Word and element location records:
# # # #

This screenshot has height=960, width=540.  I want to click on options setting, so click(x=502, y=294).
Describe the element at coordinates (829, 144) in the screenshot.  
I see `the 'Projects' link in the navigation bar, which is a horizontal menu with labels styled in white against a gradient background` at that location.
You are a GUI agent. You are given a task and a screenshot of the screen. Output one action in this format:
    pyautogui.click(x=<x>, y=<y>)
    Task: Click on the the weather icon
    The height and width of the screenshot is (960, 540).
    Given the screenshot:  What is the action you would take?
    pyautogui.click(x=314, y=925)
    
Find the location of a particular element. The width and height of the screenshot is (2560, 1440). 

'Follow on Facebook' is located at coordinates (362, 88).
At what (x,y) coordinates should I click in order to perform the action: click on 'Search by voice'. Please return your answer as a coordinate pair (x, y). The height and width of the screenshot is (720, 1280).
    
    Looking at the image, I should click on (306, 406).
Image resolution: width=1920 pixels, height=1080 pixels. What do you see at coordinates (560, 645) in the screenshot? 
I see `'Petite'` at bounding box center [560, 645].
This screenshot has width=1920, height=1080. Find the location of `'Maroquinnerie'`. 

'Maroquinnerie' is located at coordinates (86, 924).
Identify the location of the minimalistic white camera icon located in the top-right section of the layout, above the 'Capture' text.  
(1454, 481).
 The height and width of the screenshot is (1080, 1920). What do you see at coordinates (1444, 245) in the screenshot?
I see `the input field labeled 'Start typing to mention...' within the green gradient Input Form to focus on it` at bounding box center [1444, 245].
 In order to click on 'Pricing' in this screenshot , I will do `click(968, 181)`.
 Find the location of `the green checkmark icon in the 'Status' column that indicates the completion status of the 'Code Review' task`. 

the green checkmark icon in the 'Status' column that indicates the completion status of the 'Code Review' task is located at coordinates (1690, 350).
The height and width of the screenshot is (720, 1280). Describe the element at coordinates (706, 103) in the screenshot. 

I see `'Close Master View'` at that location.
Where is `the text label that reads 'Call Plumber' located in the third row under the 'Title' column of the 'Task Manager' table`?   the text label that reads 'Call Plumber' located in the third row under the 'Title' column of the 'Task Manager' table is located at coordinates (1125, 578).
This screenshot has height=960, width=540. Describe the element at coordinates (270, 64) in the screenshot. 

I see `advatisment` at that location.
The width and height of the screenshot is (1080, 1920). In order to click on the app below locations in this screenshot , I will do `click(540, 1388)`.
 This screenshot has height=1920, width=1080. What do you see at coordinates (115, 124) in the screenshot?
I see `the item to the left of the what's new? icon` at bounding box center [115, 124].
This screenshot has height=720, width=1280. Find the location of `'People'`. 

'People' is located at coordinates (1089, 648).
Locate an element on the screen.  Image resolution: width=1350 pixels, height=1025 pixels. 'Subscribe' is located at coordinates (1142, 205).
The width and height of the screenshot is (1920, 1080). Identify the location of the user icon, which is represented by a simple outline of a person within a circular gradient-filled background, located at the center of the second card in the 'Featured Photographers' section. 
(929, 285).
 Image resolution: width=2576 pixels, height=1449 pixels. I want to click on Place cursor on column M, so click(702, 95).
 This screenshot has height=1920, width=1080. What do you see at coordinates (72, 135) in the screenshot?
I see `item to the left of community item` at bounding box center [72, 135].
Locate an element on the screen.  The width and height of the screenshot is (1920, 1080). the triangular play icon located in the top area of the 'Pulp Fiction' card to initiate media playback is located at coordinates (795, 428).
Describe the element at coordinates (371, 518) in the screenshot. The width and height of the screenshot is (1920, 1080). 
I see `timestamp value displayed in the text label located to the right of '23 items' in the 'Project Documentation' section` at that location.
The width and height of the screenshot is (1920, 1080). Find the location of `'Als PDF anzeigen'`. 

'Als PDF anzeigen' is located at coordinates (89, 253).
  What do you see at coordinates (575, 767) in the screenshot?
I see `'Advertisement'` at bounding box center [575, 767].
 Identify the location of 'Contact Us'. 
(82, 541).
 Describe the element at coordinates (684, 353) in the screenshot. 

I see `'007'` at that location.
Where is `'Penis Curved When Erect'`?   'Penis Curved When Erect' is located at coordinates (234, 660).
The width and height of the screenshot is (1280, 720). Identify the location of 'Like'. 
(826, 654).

# # # #

§ What you have to do:
Arrange everything from the line containing "The height and width of the screenshot is (720, 1280). Describe" down to the line containing "coordinates (1125, 578)." as a two-column CSV with the columns "input" and "output", one row per record. Put each record's text in "input" and its answer in "output", with each field quoted and line breaks turned into spaces.

§ Written reply:
input,output
"The height and width of the screenshot is (720, 1280). Describe the element at coordinates (706, 103) in the screenshot.","I see `'Close Master View'` at that location."
"Where is `the text label that reads 'Call Plumber' located in the third row under the 'Title' column of the 'Task Manager' table`?","the text label that reads 'Call Plumber' located in the third row under the 'Title' column of the 'Task Manager' table is located at coordinates (1125, 578)."